Research Article
Crustal-Scale Signatures of Steady-State Thermal Inheritance: Insights from the South China Sea
Volume 1, Issue 1, Published on 2026-02-20
DOI: https://doi.org/10.5070/F3.50821
Abstract:
Long-lived lateral variations in radiogenic heat production create persistent thermal heterogeneities that shape continental lithosphere over geological timescales. We introduce a steady-state concept of thermal inheritance, linking these variations to crustal-scale strain localization and tectonic architecture.
Using numerical models, we explore both crustal- and lithospheric-scale consequences of heterogeneous heat production. A key finding is that lateral variations in heat production leave a distinct crustal-scale tectonic signature, controlling patterns of strain localization. The South China Sea serves as a proof-of-concept: the segmented, oblique extension observed there aligns with zones of mechanically weaker crust, reflecting the underlying inherited thermal heterogeneity.

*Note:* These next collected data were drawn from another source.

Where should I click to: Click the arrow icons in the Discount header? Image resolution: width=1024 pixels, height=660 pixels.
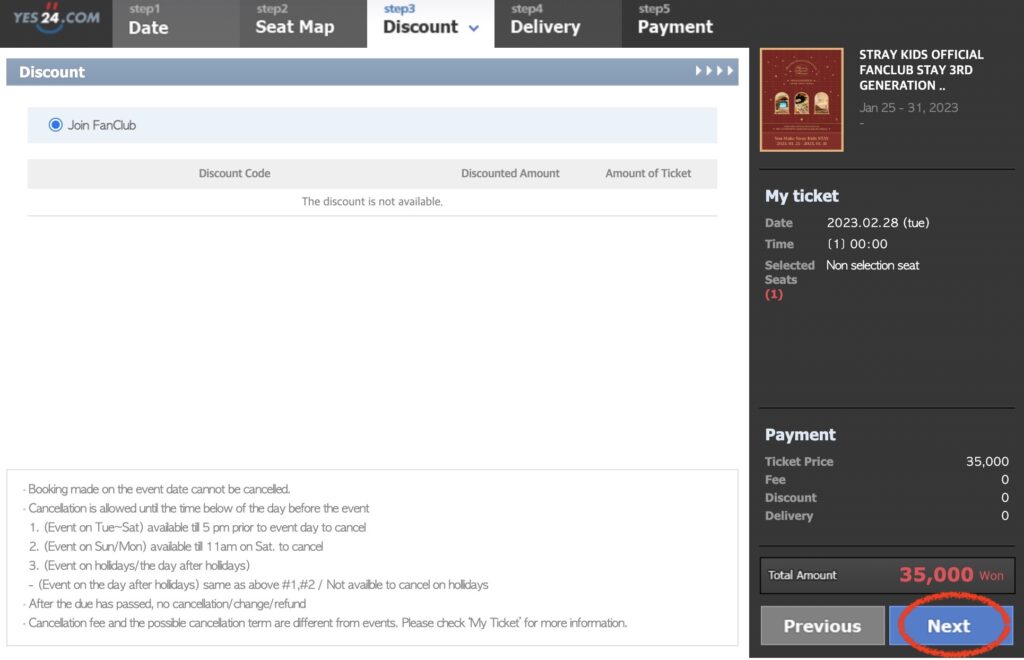(x=715, y=71)
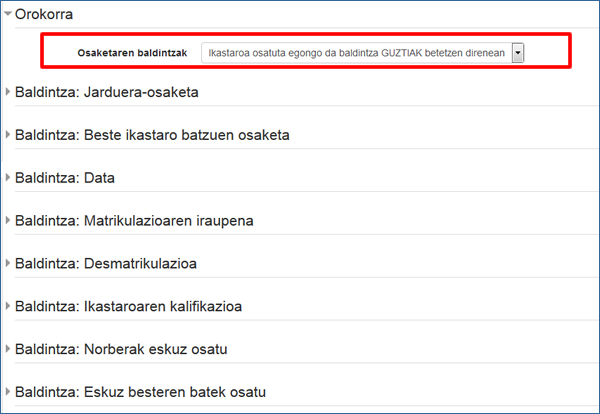Click the 'Baldintza: Jarduera-osaketa' heading text
600x414 pixels.
click(107, 93)
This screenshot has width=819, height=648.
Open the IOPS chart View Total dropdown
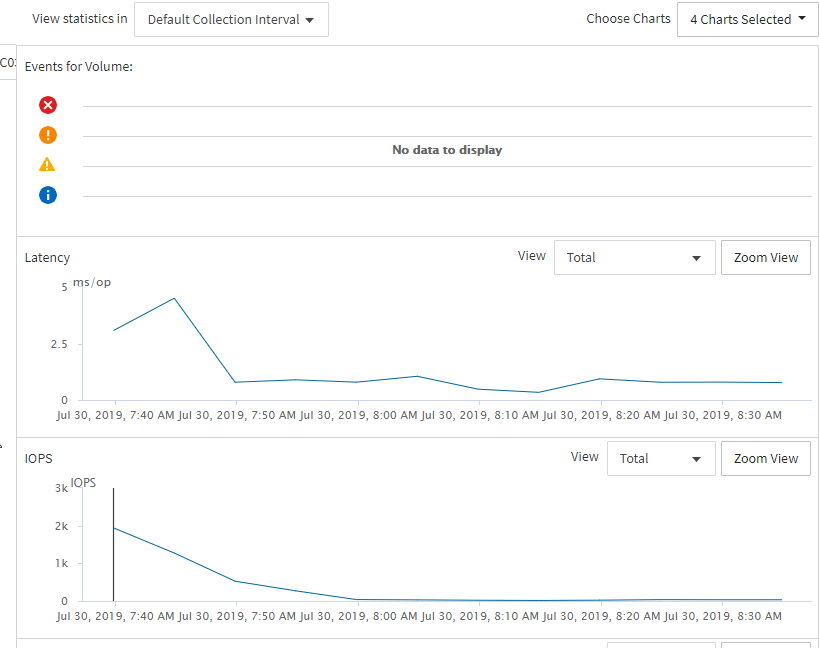pyautogui.click(x=660, y=459)
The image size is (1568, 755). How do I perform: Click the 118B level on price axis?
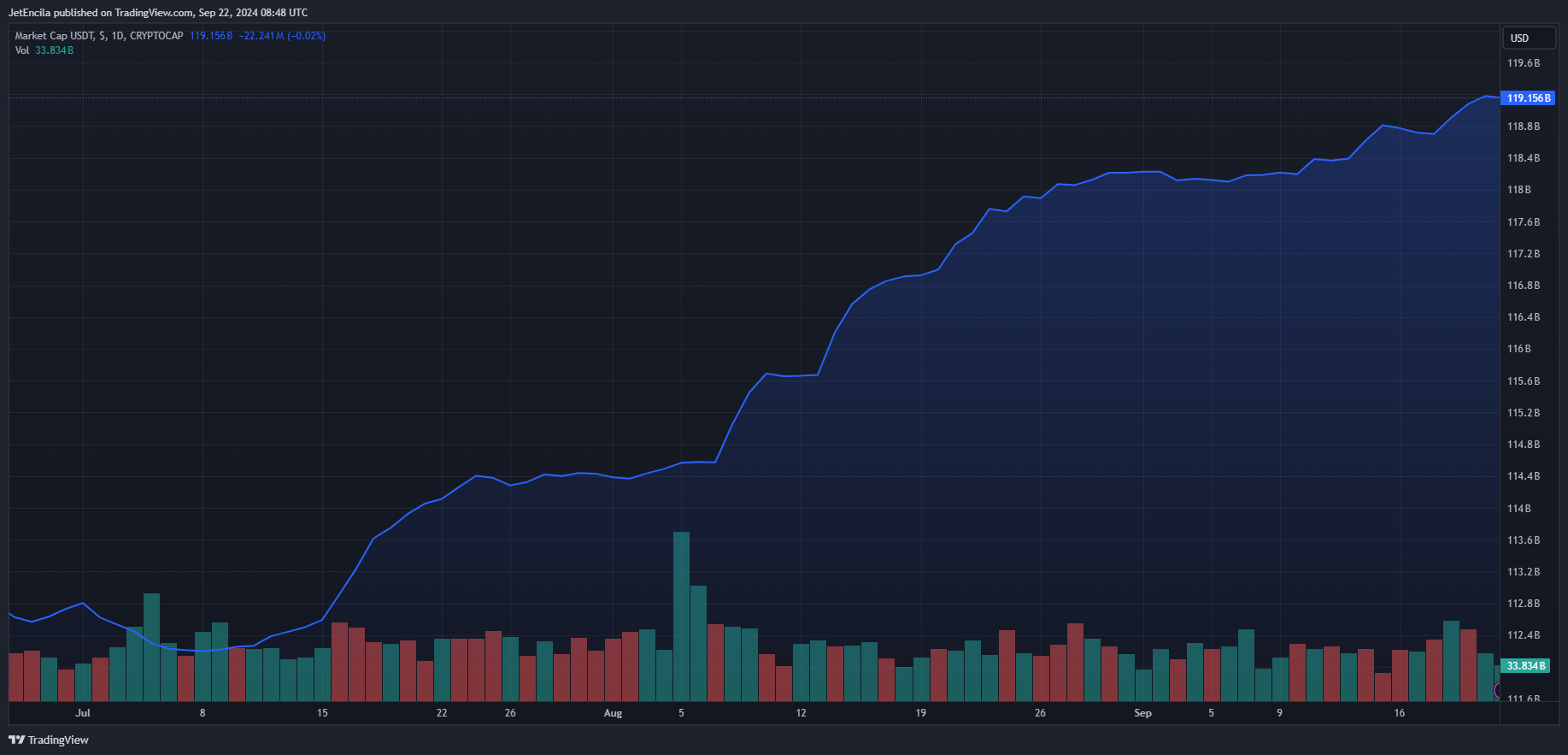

These results highlight that crustal-scale tectonic features can emerge from steady-state thermal conditions, independently of transient anomalies. They provide a quantitative framework linking inherited thermal structure to observable deformation patterns. More broadly, our study suggests that laterally heterogeneous heat production offers a physically motivated alternative to traditional exponential-decay models, better capturing the spatial complexity and persistence of lithospheric thermal structure.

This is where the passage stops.